● **Written request a**: Would you return everything from "Smart Bud: Sending" down to "it. Click it." in the email-safety script, word for word?

● **Selected excerpt**:
Speaker: Meet Bud. An ordinary worker ending an ordinary work day. Bud is one of Comglomco’s most productive workers. To get things done fast, he relies upon electronic mail. Electronic mail, or as it’s known to computer technicians, email, makes it easy to communicate. Email requires no stamps and no envelope. Just type and send. What could be simpler?

[train whistles]

Speaker: Email is so convenient that everyone uses it, but sometimes you can have too much of a good thing. Tonight Bud has stayed late to finish answering all his email messages. Some of which seem to be quite unusual.

Email: Dear Taxpayer, this is your third notice that you underpaid your taxes for last year. With penalties and interest, the amount outstanding is now $14,246. This debt is severely overdue. If you do not respond within 48 hours, we will withhold your paycheck until the debt is paid in full. Other legal action may be taken. See the attachment for full details. Sincerely, The Internal Revenue Service.

[music]

Smart Bud: Ah, wait, don’t click that mouse.

Smart Bud: That email is nonsensical. The IRS would address you by mail. But it says third notice. Have you ever seen this notice before? Hmm? [laughing] Very suspicious, yeah? [laughing]

Dumb Bud: But you can’t ignore the tax cops and they’ll take our paycheck. You have to read that attachment.

Smart Bud: Sending a booby-trapped email attachment is cyber crime’s most common vector. I say, it’s a fraud.

Dumb Bud: It says legal penalties. Hello, we could be in big trouble. Click it. Click it.

[muffled speech]

[various sound effects]

Speaker: Suddenly a worm was loose on the corporate network and all because of a misguided click from Bud. Look out Bud. Mush.

[clamoring footsteps]

[Twilight Zone music]

Speaker: Submitted for your approval. Sometimes deception fools reason and leads to regret. Welcome to a dimension of second chances. There’s a sign up ahead: next stop, the Hindsight zone.

[dramatic music]

Smart Bud: Ah, wait. Don’t click that mouse. Ah, good one.

Speaker: With the aid of hindsight Bud has learned an important lesson. Don’t open email attachments that arrive unexpectedly. Especially if there is anything fishy about them.

Email 2: Dear Customer, the security team here at Megabank has detected attempts to compromise your bank account. To verify recent transactions, please follow the link below and log in. If you do not comply, we will be forced to close your account. Please aid our efforts to maintain the highest level of security. Sincerely, Megabank.

● **Written request b**: Can you retype the records verbatim, everything from the very first record down to and including the line that contains "[x=280, y=303]"?

● **Task data**:
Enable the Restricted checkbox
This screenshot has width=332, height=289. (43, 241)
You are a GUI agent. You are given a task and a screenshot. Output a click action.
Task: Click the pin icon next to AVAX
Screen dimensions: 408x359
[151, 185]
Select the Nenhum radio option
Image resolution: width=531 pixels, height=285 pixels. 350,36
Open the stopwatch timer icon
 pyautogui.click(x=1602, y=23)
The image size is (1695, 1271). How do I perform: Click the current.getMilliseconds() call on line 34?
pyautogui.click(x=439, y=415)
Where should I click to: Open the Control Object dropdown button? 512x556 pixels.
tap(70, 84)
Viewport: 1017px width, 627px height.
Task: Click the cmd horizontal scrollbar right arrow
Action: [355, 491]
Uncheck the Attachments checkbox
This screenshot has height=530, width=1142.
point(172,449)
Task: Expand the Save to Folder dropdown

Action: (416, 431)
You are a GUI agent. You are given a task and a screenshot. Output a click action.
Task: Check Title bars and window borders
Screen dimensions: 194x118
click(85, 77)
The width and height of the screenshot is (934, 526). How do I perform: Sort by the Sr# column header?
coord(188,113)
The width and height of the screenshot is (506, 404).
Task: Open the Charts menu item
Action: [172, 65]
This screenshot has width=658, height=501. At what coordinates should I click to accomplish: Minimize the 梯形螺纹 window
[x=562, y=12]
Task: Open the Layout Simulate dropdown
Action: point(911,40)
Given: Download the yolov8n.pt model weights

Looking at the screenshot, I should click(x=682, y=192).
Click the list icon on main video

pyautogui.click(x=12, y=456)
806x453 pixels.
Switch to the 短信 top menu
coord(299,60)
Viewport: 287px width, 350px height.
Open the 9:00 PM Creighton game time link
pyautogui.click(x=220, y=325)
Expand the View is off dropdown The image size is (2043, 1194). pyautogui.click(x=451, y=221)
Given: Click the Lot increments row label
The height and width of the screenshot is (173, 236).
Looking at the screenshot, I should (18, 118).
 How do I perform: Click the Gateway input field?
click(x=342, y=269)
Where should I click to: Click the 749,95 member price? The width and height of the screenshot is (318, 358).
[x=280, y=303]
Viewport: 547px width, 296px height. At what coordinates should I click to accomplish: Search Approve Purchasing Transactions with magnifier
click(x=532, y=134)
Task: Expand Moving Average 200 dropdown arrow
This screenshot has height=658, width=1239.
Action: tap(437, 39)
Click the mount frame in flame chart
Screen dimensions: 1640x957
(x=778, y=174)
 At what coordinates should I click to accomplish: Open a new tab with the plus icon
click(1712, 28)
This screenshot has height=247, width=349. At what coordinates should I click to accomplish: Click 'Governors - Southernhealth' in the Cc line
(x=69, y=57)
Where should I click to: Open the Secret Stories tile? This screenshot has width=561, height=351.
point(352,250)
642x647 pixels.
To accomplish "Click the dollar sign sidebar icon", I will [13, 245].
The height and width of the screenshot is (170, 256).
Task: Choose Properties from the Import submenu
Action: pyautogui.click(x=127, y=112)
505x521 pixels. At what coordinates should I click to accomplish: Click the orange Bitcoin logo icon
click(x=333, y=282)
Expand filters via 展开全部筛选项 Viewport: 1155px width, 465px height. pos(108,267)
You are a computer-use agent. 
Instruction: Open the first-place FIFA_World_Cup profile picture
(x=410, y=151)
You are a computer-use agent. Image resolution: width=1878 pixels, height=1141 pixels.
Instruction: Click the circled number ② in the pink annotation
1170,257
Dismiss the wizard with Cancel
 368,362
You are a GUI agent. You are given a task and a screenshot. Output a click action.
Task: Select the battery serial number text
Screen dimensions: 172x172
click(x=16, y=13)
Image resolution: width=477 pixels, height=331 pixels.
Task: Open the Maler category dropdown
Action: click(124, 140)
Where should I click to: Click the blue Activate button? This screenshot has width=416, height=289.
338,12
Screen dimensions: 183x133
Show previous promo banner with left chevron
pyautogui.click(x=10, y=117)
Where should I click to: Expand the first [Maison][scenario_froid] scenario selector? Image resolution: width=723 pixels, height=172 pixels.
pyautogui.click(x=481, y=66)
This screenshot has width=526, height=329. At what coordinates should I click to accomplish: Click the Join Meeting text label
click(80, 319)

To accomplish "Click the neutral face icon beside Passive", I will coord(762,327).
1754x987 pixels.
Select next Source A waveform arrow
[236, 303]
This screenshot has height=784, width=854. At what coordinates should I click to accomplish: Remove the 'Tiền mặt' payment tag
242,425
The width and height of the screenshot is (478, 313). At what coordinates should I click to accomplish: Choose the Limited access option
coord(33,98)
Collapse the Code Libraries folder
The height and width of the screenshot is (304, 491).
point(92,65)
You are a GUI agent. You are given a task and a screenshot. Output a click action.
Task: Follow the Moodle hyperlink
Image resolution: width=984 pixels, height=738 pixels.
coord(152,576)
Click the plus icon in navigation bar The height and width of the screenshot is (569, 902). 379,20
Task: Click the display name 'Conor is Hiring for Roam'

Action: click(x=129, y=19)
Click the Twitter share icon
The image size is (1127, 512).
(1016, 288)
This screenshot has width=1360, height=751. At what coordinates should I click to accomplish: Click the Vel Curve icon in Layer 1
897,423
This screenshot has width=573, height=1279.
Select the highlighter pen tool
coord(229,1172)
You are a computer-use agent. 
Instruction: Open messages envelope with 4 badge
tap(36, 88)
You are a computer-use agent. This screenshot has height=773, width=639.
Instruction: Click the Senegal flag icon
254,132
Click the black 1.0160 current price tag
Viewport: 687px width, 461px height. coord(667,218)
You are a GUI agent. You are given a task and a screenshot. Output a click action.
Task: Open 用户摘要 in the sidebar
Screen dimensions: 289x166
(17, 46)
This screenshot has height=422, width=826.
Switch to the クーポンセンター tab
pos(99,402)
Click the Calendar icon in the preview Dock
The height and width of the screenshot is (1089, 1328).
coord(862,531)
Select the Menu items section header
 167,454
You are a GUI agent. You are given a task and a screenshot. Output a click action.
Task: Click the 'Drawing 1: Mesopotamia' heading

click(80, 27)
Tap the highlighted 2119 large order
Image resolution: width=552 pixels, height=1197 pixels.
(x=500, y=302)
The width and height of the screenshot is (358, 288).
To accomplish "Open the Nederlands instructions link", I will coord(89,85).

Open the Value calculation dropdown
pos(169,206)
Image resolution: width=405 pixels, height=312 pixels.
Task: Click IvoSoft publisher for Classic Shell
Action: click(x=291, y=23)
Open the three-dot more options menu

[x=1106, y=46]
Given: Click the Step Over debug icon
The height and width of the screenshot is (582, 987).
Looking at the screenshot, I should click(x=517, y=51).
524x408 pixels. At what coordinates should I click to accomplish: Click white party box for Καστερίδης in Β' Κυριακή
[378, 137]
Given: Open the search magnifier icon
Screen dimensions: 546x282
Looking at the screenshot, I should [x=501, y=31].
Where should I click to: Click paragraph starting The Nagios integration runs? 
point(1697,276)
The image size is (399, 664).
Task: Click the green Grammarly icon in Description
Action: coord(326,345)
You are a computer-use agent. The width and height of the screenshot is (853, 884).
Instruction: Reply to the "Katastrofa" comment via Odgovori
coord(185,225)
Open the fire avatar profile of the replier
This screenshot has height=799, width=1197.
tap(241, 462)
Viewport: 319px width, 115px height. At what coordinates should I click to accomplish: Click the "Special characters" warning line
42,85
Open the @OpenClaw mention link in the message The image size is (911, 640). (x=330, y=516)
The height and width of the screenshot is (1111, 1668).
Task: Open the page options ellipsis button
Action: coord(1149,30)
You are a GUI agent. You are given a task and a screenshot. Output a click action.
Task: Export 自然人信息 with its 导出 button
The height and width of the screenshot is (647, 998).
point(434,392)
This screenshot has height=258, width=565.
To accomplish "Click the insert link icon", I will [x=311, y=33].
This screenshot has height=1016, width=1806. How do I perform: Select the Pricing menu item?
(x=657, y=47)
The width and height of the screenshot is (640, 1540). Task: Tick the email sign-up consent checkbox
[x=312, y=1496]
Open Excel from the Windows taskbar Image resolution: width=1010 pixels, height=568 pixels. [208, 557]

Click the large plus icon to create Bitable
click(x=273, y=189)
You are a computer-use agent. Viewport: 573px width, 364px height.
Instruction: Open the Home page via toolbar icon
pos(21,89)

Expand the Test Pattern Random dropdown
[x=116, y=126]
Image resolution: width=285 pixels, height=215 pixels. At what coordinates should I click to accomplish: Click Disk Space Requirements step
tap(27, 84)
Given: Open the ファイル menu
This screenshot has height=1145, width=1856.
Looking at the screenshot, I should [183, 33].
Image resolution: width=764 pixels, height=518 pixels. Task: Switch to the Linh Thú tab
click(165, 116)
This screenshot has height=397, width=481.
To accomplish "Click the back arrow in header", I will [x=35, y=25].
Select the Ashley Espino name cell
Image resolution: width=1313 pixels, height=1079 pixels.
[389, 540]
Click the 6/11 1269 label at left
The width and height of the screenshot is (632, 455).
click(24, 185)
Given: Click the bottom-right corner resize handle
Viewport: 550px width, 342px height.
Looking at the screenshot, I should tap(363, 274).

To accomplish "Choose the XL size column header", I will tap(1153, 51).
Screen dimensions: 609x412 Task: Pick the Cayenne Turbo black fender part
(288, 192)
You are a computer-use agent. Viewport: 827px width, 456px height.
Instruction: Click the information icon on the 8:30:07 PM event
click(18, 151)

● **Exercise response a**:
Smart Bud: Sending a booby-trapped email attachment is cyber crime’s most common vector. I say, it’s a fraud.

Dumb Bud: It says legal penalties. Hello, we could be in big trouble. Click it. Click it.

● **Exercise response b**:
Enable the Restricted checkbox
This screenshot has width=332, height=289. (43, 241)
You are a GUI agent. You are given a task and a screenshot. Output a click action.
Task: Click the pin icon next to AVAX
Screen dimensions: 408x359
[151, 185]
Select the Nenhum radio option
Image resolution: width=531 pixels, height=285 pixels. 350,36
Open the stopwatch timer icon
 pyautogui.click(x=1602, y=23)
The image size is (1695, 1271). How do I perform: Click the current.getMilliseconds() call on line 34?
pyautogui.click(x=439, y=415)
Where should I click to: Open the Control Object dropdown button? 512x556 pixels.
tap(70, 84)
Viewport: 1017px width, 627px height.
Task: Click the cmd horizontal scrollbar right arrow
Action: [355, 491]
Uncheck the Attachments checkbox
This screenshot has height=530, width=1142.
point(172,449)
Task: Expand the Save to Folder dropdown

Action: (416, 431)
You are a GUI agent. You are given a task and a screenshot. Output a click action.
Task: Check Title bars and window borders
Screen dimensions: 194x118
click(85, 77)
The width and height of the screenshot is (934, 526). How do I perform: Sort by the Sr# column header?
coord(188,113)
The width and height of the screenshot is (506, 404).
Task: Open the Charts menu item
Action: [172, 65]
This screenshot has width=658, height=501. At what coordinates should I click to accomplish: Minimize the 梯形螺纹 window
[x=562, y=12]
Task: Open the Layout Simulate dropdown
Action: point(911,40)
Given: Download the yolov8n.pt model weights

Looking at the screenshot, I should click(x=682, y=192).
Click the list icon on main video

pyautogui.click(x=12, y=456)
806x453 pixels.
Switch to the 短信 top menu
coord(299,60)
Viewport: 287px width, 350px height.
Open the 9:00 PM Creighton game time link
pyautogui.click(x=220, y=325)
Expand the View is off dropdown The image size is (2043, 1194). pyautogui.click(x=451, y=221)
Given: Click the Lot increments row label
The height and width of the screenshot is (173, 236).
Looking at the screenshot, I should (18, 118).
 How do I perform: Click the Gateway input field?
click(x=342, y=269)
Where should I click to: Click the 749,95 member price? The width and height of the screenshot is (318, 358).
[x=280, y=303]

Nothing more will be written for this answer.